-- Assignment A --
Update the text on big data from "That’s an important" to "and diapers anyway.", replacing "coupon" with "discount".
-- Assignment B --
Continue the text on big data and predictive modeling from its last sentence.

-- Provided text --
More specifically, I hope to discuss on this site the pros and cons of overengineered data solutions: simple algorithms that overwhelm predictive modeling problems with increasingly inexpensive cloud computing power. I think the trend in data analysis is to use a few analysts with a large team of servers to create better (or at least cheaper) predictive modeling solutions than a large team of analysts with one server. The key is simple but exhaustive ensemble solutions that apply a wide variety of predictive techniques that, in combination, match or outperform more targeted apporaches.
A comment by Thomas Dinsmore at DBMS2.com
Re “beer and diapers” — I first heard this at a 1996 Data Mining conference in San Francisco, where a Teradata presenter used the story to tout the capabilities of Teradata.
A year or so later, Forbes ran a piece quoting the head of merchandising for Wal-Mart saying that even if the finding were true he wouldn’t know what to do with it.
That’s an important point. Suppose that it’s true that shoppers tend to purchase beer and diapers on Friday nights. Does this mean retailers should:
(1) Place beer and diapers next to one another in the store, for shopper convenience;
(2) Place beer and diapers far apart in the store, to maximize time in store;
(3) Issue a coupon for beer when purchased with diapers;
(4) Don’t issue a coupon, since shoppers buy beer and diapers anyway.
There is no way to answer the question without a follow-up test and learn. In the absence of an experimental design, observed associations have little or no value for decision-making.
Here’s another angle on big data applied to the world surrounding the common business: graph databases. This is a more natural way to model the complete context of a transaction. It’s a big data problem and every business can benefit from analyzing it.
For example, each business transaction is a node. And each person that touches it, or is responsible for it. Each customer and vendor and the communication with them. And each component of the transaction, such as the product, or serial number. And the billions of relationships between all these nodes.
Validation from IBM. Combine BPM, social communication and mobile interfaces. Ok, now just add 2-way business intelligence and some BigMetaData concepts for a revolutionary product.
Netflix opted not to implement the entire algorithm that won the Netflix Prize because a) it would have cost too much to engineer, b) it no longer fit the direction of the company, and c) just two algorithms from the prize submission yielded the most significant gains.
This is such a great example of the reality of Big Data! Before embarking on a mathematical journey, companies need to assess the reward of developing models and balance against the risk of process changes, and the cost of implementation. Also, simpler models that are cheaper to implement and better understood in the general case are more likely to get business traction than deep models, highly tuned through iteration.
Netflix’s factors changed, meaning the pieces of data fed into the system. Factor selection is repeatedly identified as the most significant step in model building. With streaming, a partial viewing of a video means something: so do clicks to go back, forward, or browse for something else while you’re watching. All of this reflects your behavior.

-- Data segment --

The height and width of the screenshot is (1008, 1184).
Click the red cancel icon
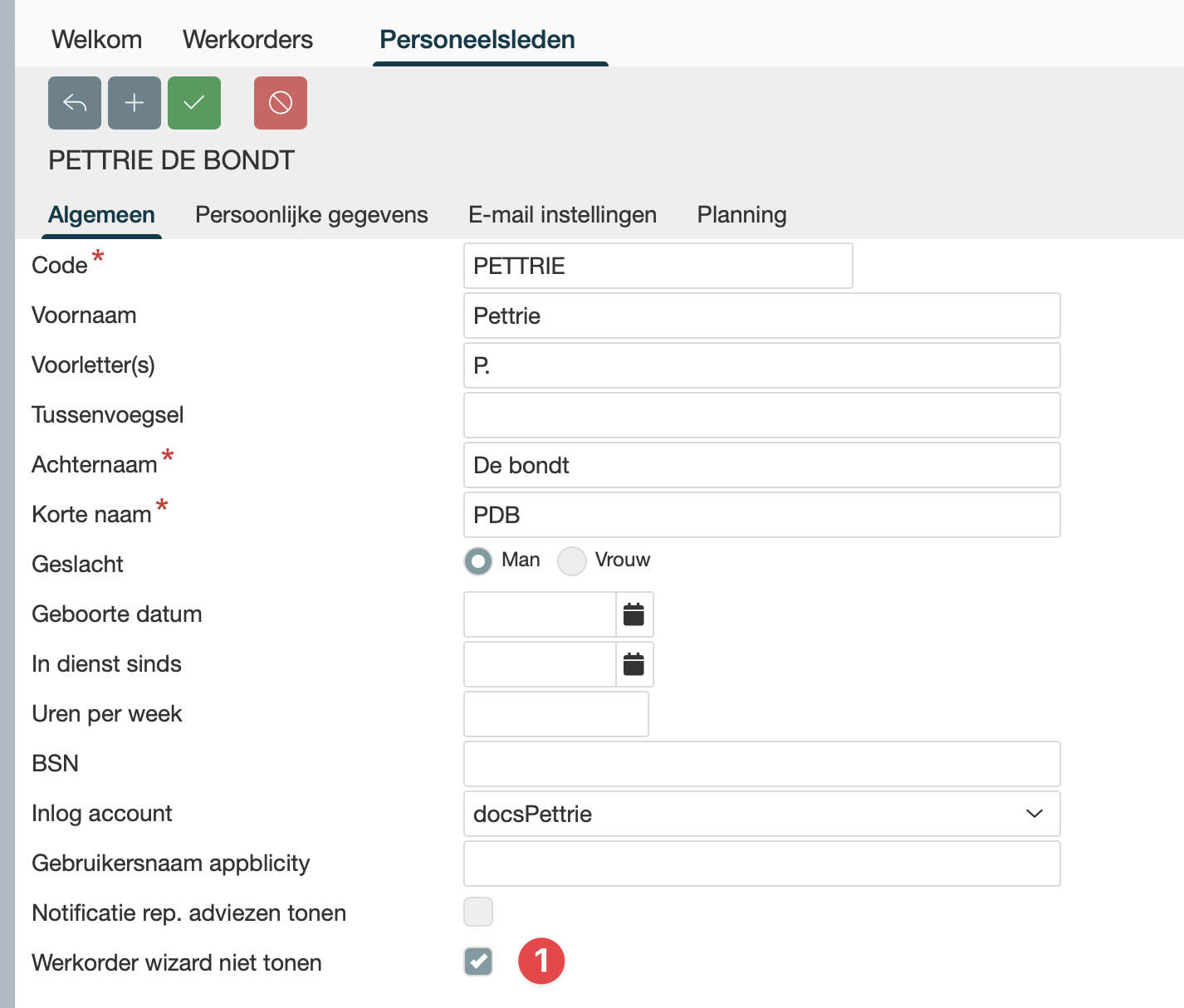point(281,103)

-- Exercise answer A --
That’s an important point. Suppose that it’s true that shoppers tend to purchase beer and diapers on Friday nights. Does this mean retailers should:
(1) Place beer and diapers next to one another in the store, for shopper convenience;
(2) Place beer and diapers far apart in the store, to maximize time in store;
(3) Issue a discount for beer when purchased with diapers;
(4) Don’t issue a discount, since shoppers buy beer and diapers anyway.

-- Exercise answer B --
Wonderful examples of diagnostic heat maps!
The last missing enabling technology for my vision of business software was recently discussed on High Scalability as a future open source project. Soon all the pieces will exist in the open source ecosystem.
Big Metadata is my phrase for the application of Big Data tools and techniques to the larger ecosystem of data surrounding business software. While Big Data is focused on unwieldy data sets at large firms or new-technology companies, Big Metadata is about every company or organization taking advantage of the massive amounts of relevant metadata that is completely ignored.
Business software only capture the bits of each transaction that will calculate changes in such things as inventory, bank accounts, and production. This reductionist view of each transaction is disconnected with the reality of daily business: full of exceptions and rewrites and human conversations. Just as consumer software is making strides in conforming to our habits and needs, business software should capture the reality of business and not enforce an ideal.
How we got here is simple. The constraints on storage, processing, software development and error checking left us focused only on critical features. We now design business databases to be as narrow as possible. We write code to run the system for today and struggle to reconcile original decisions as processes, people and the whole business landscape continues to change.
When we talk of business software being more human, more predictive, and more like the consumer software we experience from Apple and others, I think we are looking for the same kind of Big Data solutions that come from Google, Apple, Amazon, and Facebook. These are solutions based on massive amounts of data, good choice in analysis factors, and a sprinkling of algorithm and statistics.
There are clear individual business uses for social networks, voice and gesture recognition, cloud infrastructure, schema-less databases, in-memory storage, distributed algorithms, graph processing, domain-specific languages, development frameworks and other technologies. I believe the combination of these technologies to solve the common challenges in business will fuel the next great wave. My hope is to sketch out the future of business software.